Tuesday, Mar 29, 2011, 12:45 pm
Triangle Fire: Remembrance of Things Past—and Present
Last week there were, as there should have been, many events in New York City and beyond remembering the Triangle Fire. After all, March 25 was the 100th anniversary of that tragedy, in which 146 mostly young female factory workers perished.
As someone who has written a book about the fire and its influence, I attended as many events as I could. I was struck by how this long-ago tragedy has somehow struck a cord for so many people. As I moved from event to event, I kept thinking that maybe, just maybe, this meant something. Maybe it (the collective remembering) would move beyond mourning to spur a renewed attention to the issues the Triangle Fire itself raised 100 years ago.

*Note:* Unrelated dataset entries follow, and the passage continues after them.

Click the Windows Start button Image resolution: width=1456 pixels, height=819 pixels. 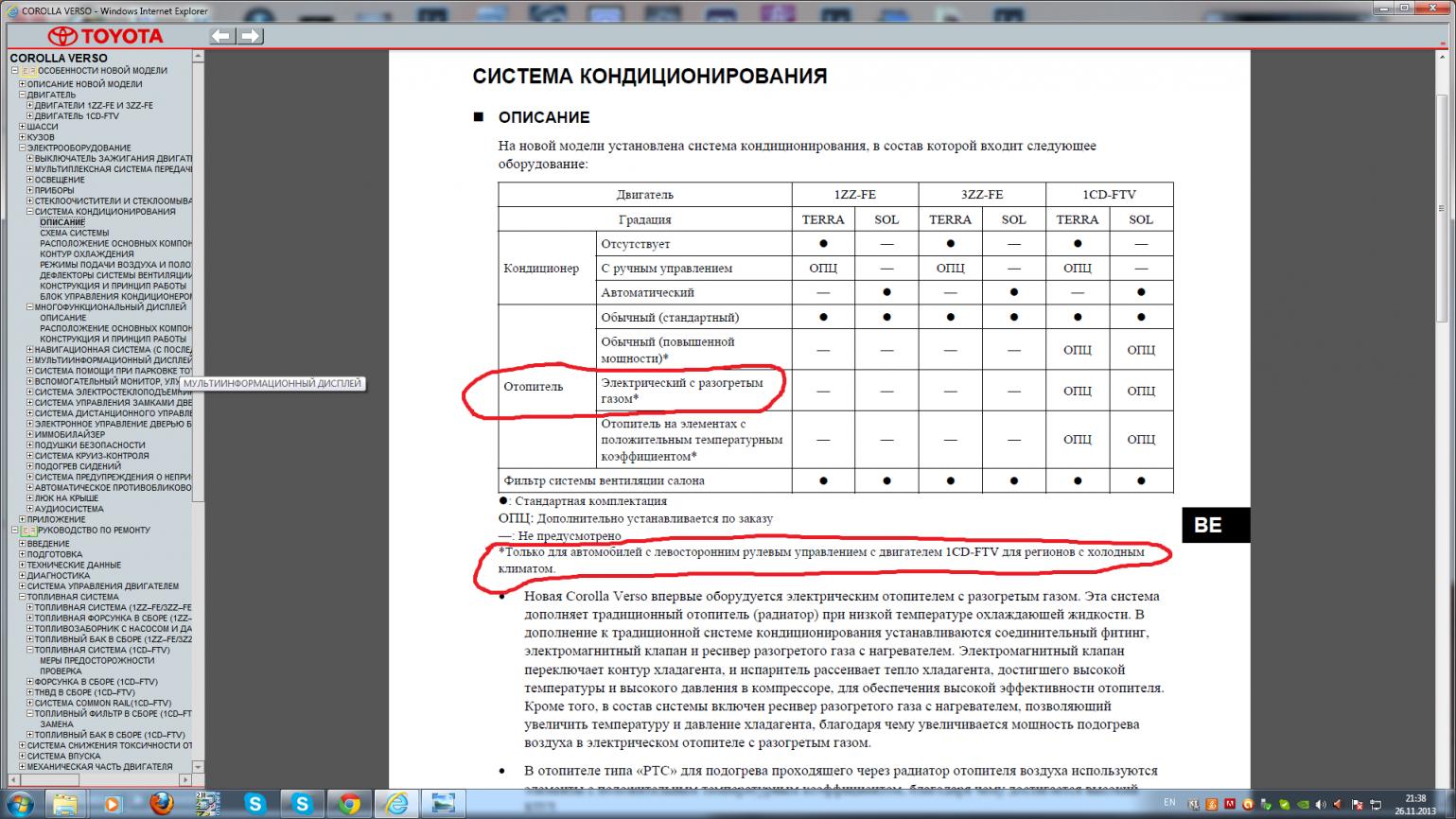coord(20,803)
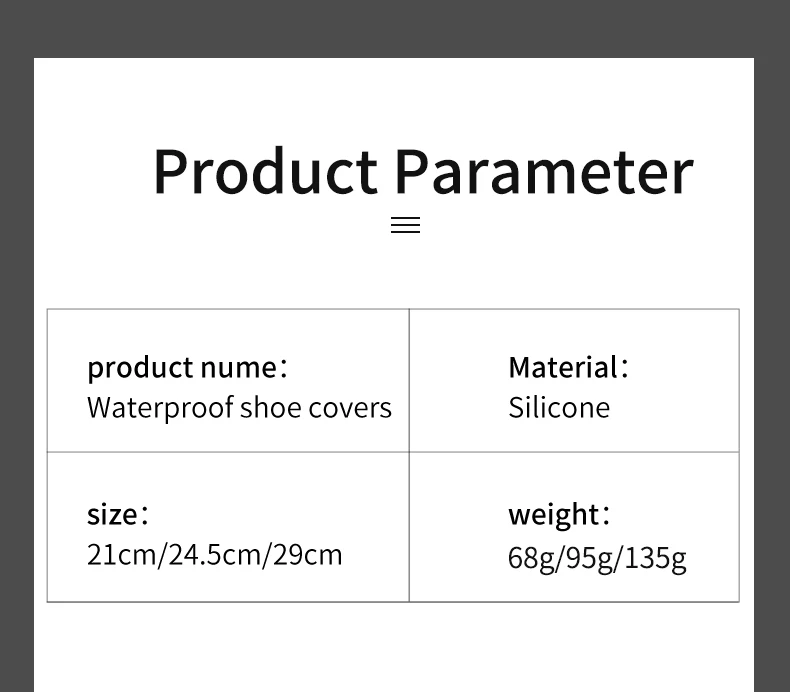Click the "24.5cm" size value
Viewport: 790px width, 692px height.
pos(214,554)
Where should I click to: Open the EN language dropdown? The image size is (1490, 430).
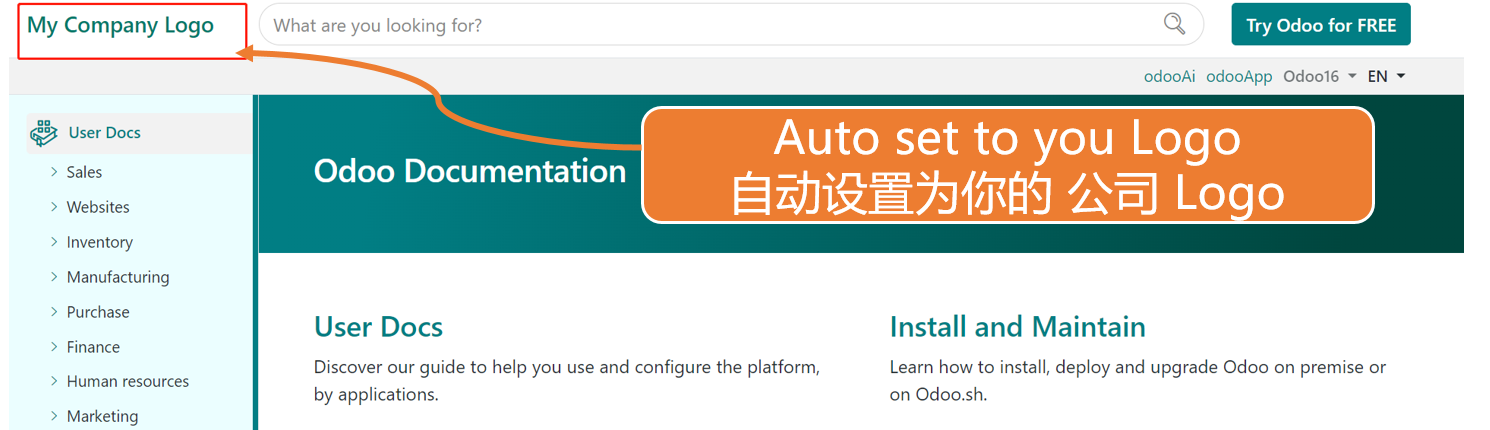click(x=1386, y=76)
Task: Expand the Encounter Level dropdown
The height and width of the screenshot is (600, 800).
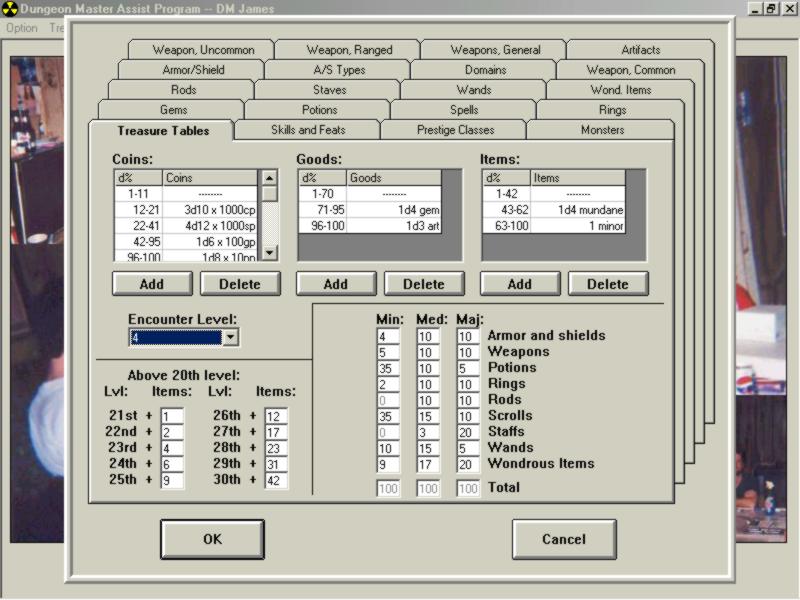Action: click(230, 337)
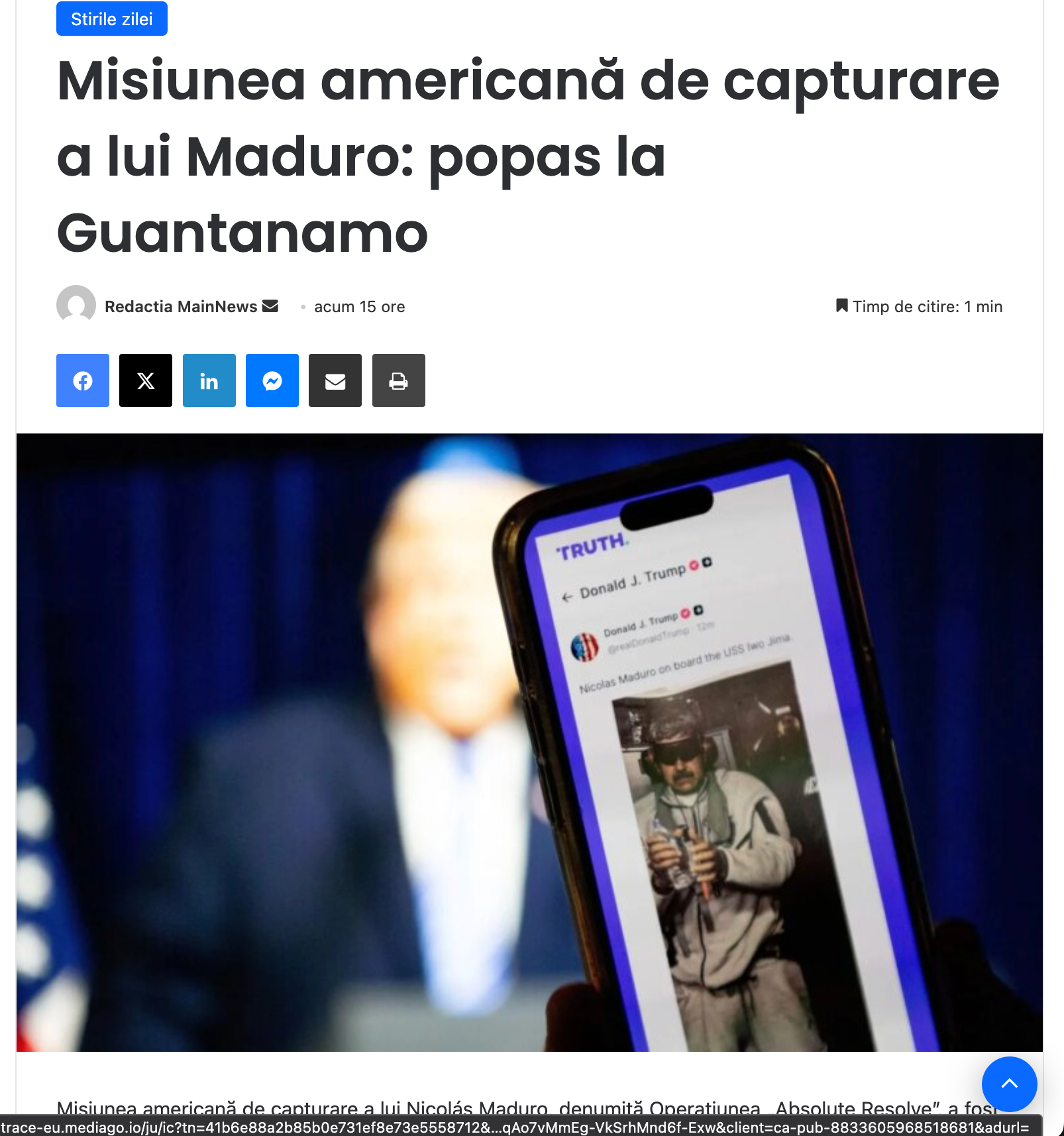Screen dimensions: 1064x1136
Task: Print this article
Action: point(399,380)
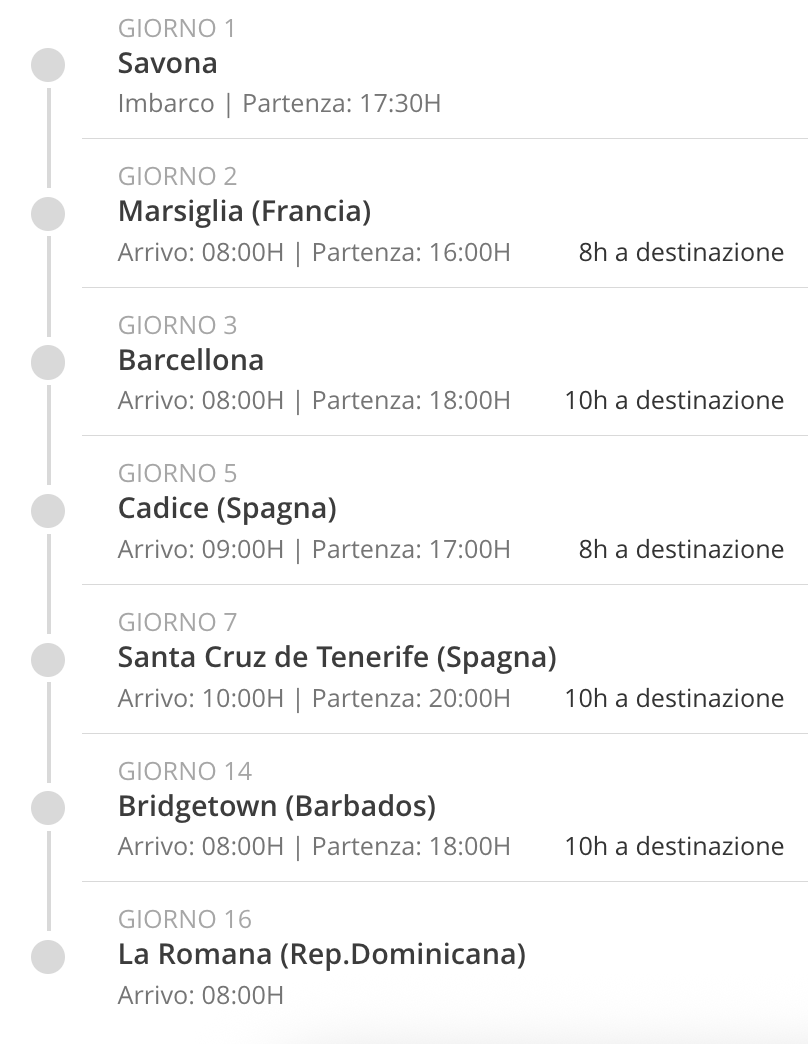Select Santa Cruz de Tenerife (Spagna) heading
The height and width of the screenshot is (1044, 808).
(x=337, y=658)
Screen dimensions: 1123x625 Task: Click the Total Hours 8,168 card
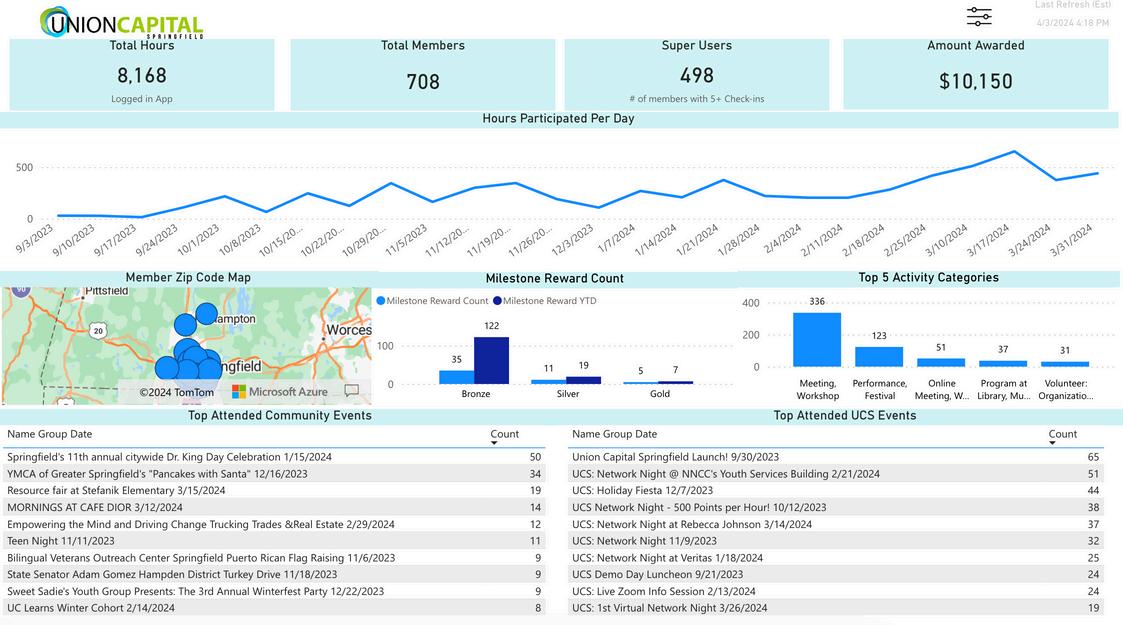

The fire was the line in the sand where many Americans said enough: we go no further. It was the moment that a strong collective working class demanded its citizenship rights. And it was the moment that many looked to the state to stand up for the weak against the strong. But as I get some distance on last week’s events, I am worried that we are loosing our moral compass, if we have not already lost it by now.
Where is our line in the sand? Will we continue to see the erosion of the rights of workers? Will an organized anti-union movement, combined with sitting governors who seem to have taken a page out of history, take what little workers have left from all the gains they made since 1911? Will we be forced to relive the past?
I hope not. But we are living in a time where organized labor is weak, fractured and leaderless. It is much like the early 1900s. Will we see a spark from the unorganized that will galvanize and renew the union movement?
If we are to see a rebirth of labor, it is surely going to come from the new immigrant communities. Will we be ready to recognize the moment and provide support for such a labor rebirth? I am waiting.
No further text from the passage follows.